Does a lack of reservations mean a restaurant feels more casual? Décor, service and atmosphere play a huge part, of course. Not knowing if you'll be able to eat within an hour of arriving, however, doesn't scream 'relaxed' to me - more an unnerving thrill ride as to whether I'm going to make it to my mate's gig in time without having to shovel dessert down my neck, pay the bill as quickly as possible and reach for the Rennies an hour later.

While the restaurants I spoke to cited many esoteric and aesthetic reasons, I still suspect the primary motive is a financial one. No reservations means tables are rarely empty; waiting diners can be taken through to drink in the bar, boosting their bill. The fact that many no reservation restaurants will take bookings for parties of six or more bears this out - they are guaranteed a certain level of spend and so will keep a table aside.

Luke from 10 Greek Street was up front about the fact that prices would go up if less diners came through due to tables being booked in advanced, but there are restaurants in London that manage to remain affordable without making customers wait for tables.

Claims of 'equality' also seem a bit far-fetched to me - a chip shop is egalitarian. McDonalds is truly democratic. Refined plates of stylised light bites or high-end American 'dude food' are neither and it verges on the pretentious to contend so. In reality what the policy does is to raise hype and expectations and to turn tables faster.
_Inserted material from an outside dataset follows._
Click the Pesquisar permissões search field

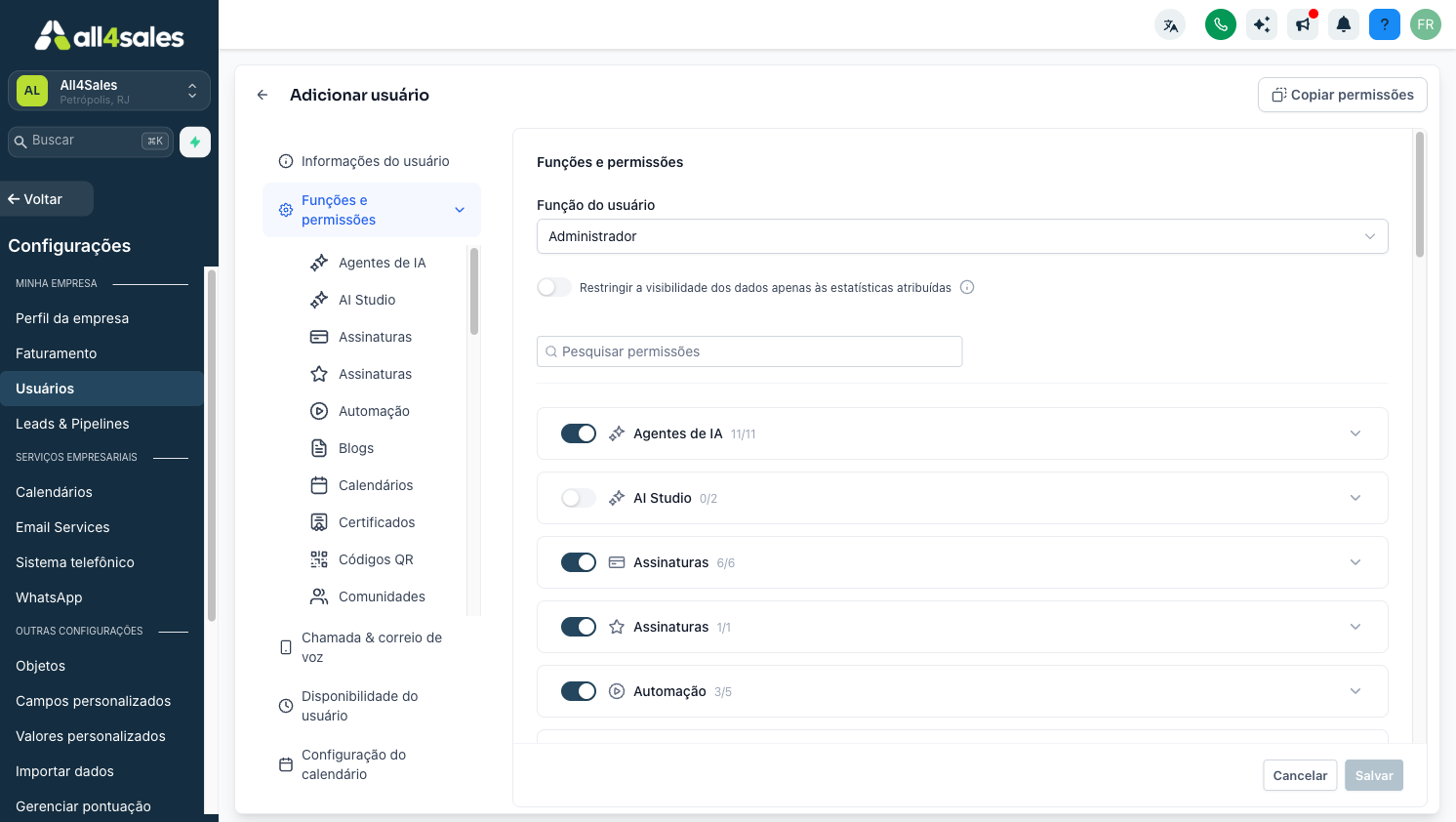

Don't get me wrong; I've recently visited the three restaurants that were kind enough to talk to me and they all come recommended. Their food is great - 10 Greek Street in particular. I'm also not ignoring the fact that with rising food costs and a stagnant economy restaurants need to find profitable business models that enable them to survive, use good ingredients, and pay decent wages. I'm just not convinced the 'no reservations' trend adds anything to their customers' experience.